Che che ne sia, se Roberto o altri suoi
successori a qualche suo benemerito avesse usata questa insolita liberalità ,
egli è certo, che da Alfonso I e dagli altri Re aragonesi suoi successori,
furon poste in uso; e con maggior frequenza fu , nelle concessioni fatte ai
Baroni, data la giurisdizione criminale , o nell'investiture fu conceduto loro
anche la potestà, ed arbitrio contenuto in queste quattro Lettere Arbitrarie,
ed oggi si è ridotto a stile, e quasi formolario di tutte l'investiture , che
si danno, di mettervi anche questa facoltà per clausola.
Da ciò, n'è nato, che siccome prima queste lettere
erano a beneplacito ed arbitrio del Principe, rivocabili e ristrette a certi
confini ; così per quel che riguarda le persone de ' Baroni, per le
concessioni, che ne tengono nelle loro investiture, sono irrevocabili; e
maggiore si vide in ciò essere stata l'autorità, ed arbitrio dei medesimi, che
degli Ufficiali regi, a' quali (come al Reggente e suoi Giudici della G. C.
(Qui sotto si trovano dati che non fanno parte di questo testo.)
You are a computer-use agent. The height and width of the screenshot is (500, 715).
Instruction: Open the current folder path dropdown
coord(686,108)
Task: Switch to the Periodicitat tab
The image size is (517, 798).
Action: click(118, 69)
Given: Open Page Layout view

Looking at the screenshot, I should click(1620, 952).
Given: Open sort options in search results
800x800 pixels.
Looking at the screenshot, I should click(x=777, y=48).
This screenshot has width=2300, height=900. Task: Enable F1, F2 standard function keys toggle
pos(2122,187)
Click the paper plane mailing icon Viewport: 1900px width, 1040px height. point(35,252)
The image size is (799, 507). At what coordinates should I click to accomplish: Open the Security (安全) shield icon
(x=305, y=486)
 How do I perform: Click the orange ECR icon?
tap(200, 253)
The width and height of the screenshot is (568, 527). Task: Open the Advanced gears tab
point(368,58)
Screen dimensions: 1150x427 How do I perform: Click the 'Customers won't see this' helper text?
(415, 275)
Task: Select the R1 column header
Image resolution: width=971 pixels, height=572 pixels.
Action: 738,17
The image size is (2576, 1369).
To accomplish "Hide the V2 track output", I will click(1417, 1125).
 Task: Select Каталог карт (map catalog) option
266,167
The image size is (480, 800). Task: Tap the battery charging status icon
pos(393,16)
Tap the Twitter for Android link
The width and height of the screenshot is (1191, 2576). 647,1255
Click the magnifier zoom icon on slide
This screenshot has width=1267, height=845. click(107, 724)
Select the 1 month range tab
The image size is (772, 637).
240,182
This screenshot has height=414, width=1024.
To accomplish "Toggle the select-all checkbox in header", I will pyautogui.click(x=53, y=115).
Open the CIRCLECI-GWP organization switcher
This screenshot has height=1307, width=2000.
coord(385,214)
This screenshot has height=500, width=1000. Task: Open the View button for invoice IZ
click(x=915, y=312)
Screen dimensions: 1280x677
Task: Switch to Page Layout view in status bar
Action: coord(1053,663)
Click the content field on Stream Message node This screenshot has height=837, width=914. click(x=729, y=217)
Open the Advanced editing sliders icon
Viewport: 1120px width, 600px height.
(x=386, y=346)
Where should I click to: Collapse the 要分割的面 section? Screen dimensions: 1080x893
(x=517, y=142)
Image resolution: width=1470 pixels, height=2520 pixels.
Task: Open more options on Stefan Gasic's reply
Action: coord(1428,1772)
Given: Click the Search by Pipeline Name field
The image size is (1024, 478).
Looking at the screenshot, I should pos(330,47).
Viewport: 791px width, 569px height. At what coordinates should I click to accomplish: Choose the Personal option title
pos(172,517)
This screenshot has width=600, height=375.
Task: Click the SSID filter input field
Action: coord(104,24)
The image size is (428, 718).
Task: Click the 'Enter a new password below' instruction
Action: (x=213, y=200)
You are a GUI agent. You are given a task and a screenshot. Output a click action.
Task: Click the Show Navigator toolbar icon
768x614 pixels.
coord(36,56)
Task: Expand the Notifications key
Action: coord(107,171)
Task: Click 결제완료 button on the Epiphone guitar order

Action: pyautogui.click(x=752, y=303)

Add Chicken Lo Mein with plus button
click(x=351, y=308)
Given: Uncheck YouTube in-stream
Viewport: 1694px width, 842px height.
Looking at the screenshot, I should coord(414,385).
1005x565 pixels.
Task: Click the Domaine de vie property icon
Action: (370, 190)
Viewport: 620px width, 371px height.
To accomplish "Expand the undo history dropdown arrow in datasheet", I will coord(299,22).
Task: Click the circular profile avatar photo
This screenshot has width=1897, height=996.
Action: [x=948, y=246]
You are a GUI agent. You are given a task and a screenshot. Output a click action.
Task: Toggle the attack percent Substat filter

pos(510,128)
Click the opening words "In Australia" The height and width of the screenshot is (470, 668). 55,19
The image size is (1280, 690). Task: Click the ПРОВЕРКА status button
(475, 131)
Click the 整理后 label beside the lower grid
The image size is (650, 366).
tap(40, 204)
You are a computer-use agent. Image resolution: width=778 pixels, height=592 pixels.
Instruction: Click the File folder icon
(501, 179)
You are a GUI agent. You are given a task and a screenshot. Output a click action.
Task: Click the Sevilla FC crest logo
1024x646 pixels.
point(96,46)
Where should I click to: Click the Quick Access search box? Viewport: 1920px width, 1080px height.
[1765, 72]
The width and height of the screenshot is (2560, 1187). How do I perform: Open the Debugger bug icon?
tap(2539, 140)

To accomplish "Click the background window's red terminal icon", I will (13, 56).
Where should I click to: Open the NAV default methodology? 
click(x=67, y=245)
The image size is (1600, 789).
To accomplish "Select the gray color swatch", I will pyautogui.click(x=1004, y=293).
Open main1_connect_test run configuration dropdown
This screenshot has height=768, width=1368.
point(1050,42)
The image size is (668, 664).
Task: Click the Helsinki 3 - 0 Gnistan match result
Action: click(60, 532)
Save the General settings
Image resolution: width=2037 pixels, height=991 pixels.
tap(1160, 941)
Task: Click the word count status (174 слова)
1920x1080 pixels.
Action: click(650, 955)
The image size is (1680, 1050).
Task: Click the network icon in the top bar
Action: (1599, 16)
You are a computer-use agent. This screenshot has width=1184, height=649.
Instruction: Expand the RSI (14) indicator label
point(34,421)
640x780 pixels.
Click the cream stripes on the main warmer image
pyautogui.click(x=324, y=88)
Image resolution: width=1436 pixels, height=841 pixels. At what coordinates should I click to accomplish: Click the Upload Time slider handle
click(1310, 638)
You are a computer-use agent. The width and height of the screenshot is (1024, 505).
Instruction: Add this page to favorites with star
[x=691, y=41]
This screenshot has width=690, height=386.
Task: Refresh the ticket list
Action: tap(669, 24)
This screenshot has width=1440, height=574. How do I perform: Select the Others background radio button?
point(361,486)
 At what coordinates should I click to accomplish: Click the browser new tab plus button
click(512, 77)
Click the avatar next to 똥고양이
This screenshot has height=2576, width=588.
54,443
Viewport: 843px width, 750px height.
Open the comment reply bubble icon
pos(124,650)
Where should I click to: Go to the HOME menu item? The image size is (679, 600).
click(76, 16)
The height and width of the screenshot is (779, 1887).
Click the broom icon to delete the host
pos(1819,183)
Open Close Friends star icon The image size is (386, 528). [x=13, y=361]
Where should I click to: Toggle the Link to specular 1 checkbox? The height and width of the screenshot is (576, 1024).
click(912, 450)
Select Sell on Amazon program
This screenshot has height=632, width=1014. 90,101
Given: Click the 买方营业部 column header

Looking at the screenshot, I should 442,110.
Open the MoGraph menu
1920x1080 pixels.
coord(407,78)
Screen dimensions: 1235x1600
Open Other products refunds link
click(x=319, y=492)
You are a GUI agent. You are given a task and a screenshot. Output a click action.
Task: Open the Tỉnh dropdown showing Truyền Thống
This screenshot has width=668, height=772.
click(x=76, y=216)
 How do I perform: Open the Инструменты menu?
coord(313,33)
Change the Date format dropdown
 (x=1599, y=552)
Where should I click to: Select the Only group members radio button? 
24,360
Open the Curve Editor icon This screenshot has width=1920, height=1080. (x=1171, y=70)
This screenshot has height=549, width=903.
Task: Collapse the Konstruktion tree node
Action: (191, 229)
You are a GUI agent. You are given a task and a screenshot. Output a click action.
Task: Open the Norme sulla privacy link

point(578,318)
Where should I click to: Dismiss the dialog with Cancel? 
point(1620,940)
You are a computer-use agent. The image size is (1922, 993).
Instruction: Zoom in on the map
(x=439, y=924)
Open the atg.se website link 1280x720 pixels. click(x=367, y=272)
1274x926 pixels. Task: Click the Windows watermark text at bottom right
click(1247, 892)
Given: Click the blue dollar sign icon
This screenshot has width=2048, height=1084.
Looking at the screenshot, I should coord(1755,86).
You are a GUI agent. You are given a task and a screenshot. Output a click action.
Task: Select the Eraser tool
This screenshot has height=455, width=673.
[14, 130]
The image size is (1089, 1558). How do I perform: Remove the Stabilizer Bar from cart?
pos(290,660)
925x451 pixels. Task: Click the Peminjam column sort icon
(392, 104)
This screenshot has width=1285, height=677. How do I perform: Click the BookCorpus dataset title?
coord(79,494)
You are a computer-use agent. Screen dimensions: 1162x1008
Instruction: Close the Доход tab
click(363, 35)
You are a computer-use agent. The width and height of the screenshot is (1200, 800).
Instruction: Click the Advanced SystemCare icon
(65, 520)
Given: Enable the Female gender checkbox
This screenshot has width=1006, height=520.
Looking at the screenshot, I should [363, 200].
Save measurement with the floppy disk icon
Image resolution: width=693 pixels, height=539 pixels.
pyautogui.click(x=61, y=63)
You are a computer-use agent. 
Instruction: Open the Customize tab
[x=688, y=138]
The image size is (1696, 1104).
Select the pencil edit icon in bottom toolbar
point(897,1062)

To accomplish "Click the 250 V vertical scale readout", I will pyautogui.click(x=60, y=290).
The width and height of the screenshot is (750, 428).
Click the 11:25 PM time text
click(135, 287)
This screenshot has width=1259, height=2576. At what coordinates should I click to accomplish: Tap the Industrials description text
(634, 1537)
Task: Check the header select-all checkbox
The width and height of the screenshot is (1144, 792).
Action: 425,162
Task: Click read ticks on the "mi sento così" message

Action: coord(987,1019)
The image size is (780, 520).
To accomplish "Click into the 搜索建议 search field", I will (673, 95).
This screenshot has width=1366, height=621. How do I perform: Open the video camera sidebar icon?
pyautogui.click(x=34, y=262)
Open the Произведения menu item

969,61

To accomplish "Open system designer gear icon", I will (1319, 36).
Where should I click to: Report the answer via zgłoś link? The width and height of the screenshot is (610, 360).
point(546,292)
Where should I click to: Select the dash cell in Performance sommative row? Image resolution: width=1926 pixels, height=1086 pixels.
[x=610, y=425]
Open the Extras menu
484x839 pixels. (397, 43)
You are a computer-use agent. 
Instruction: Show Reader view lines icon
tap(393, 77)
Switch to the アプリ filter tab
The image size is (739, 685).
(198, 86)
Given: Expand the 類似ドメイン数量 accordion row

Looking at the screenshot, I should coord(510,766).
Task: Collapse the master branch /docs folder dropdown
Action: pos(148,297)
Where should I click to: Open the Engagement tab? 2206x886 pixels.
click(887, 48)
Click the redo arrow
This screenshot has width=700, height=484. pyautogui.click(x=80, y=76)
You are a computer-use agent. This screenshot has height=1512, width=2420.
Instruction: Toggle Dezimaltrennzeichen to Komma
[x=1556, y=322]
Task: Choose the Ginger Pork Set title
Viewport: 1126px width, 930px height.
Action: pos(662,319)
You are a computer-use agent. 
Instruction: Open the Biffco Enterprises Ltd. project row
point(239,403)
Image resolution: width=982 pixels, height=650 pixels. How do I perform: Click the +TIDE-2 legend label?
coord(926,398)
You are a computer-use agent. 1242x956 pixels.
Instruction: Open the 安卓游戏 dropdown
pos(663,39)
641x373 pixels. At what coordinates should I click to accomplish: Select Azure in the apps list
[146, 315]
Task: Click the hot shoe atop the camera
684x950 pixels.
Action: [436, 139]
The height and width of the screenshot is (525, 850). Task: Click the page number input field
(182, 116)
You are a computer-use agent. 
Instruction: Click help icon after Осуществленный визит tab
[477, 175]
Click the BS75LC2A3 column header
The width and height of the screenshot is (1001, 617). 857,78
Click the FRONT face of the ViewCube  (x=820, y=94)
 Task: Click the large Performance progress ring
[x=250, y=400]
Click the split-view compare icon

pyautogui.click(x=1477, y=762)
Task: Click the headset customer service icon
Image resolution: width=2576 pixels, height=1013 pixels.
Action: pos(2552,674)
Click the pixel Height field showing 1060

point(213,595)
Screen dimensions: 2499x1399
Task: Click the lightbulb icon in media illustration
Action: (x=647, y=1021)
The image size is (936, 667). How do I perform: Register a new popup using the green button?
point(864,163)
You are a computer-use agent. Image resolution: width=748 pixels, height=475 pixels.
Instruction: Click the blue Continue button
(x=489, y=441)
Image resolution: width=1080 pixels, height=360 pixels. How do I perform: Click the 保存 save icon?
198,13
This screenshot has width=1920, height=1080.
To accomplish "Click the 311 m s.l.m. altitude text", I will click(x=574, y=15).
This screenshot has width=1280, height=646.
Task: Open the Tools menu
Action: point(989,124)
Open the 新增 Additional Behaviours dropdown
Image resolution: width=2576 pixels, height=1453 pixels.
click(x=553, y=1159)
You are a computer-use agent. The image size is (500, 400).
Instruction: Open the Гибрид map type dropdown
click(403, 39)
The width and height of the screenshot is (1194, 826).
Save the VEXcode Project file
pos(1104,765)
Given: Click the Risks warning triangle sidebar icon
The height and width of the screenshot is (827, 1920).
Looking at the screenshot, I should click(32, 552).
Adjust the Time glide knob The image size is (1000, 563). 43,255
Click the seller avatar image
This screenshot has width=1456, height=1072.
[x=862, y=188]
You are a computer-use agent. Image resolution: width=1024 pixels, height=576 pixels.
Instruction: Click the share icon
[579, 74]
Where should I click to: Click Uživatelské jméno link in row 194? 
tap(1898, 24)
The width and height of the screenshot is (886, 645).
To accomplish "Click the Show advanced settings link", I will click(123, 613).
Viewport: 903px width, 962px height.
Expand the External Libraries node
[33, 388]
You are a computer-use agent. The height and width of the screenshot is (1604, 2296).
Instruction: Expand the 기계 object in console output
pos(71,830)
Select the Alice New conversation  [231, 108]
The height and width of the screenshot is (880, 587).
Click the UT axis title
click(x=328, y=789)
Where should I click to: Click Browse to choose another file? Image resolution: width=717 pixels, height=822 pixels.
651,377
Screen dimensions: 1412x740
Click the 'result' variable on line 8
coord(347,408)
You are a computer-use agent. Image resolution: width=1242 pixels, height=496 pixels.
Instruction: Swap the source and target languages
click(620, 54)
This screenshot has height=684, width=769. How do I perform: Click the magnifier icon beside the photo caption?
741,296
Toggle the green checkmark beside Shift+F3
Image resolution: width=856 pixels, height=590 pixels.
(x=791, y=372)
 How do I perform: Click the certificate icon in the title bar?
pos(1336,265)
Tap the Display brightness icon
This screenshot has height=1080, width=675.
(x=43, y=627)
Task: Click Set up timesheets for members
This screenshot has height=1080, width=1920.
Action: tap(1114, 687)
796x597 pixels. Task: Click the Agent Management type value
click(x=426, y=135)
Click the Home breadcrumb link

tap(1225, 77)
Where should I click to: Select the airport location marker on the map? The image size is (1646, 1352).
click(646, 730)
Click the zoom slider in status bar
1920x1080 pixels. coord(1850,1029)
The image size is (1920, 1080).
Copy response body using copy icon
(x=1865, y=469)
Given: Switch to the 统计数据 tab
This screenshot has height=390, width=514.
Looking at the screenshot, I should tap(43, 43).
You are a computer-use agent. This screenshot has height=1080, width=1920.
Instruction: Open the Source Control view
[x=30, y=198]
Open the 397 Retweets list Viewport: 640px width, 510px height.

della Vicaria, a' governadori delle province, Capitani delle terre ed altri
Ufficiali del Regno) fu prescritto dall'Imperador Carlo V per mezzo di sue
prammatiche (c)
il modo di componere i delitti e commutar le pene corporali in pecuniarie, e
vietato di farlo senza suo consenso o del Vicerè del Regno, e senza rimession
della parte offesa, o ne' casi che si dovesse imporre pena di morte naturale ,
o di troncamento di membra. E poichè a' Baroni si trovavano concedute quelle
lettere , affinchè il loro arbitrio stasse ristretto fra' termini del dovere e
di giustizia; quindi l'istesso Imperador Carlo V con altra sua particolar
prammatica (d)
stabilita per li Baroni e loro Ufficiali ordinò che non dovessero abusarsi
della facoltà, che tenevano nella commutazion delle pene, ma servirsene fra'
termini del giusto e con ragionevol modo: minacciandogli in caso d'abuso della
privazione dei loro privilegj.
(b) Id. Hist. lib. 12 in fin.
(c) Pragm. la
sperata delictorum venia pragm. Et quia, etc.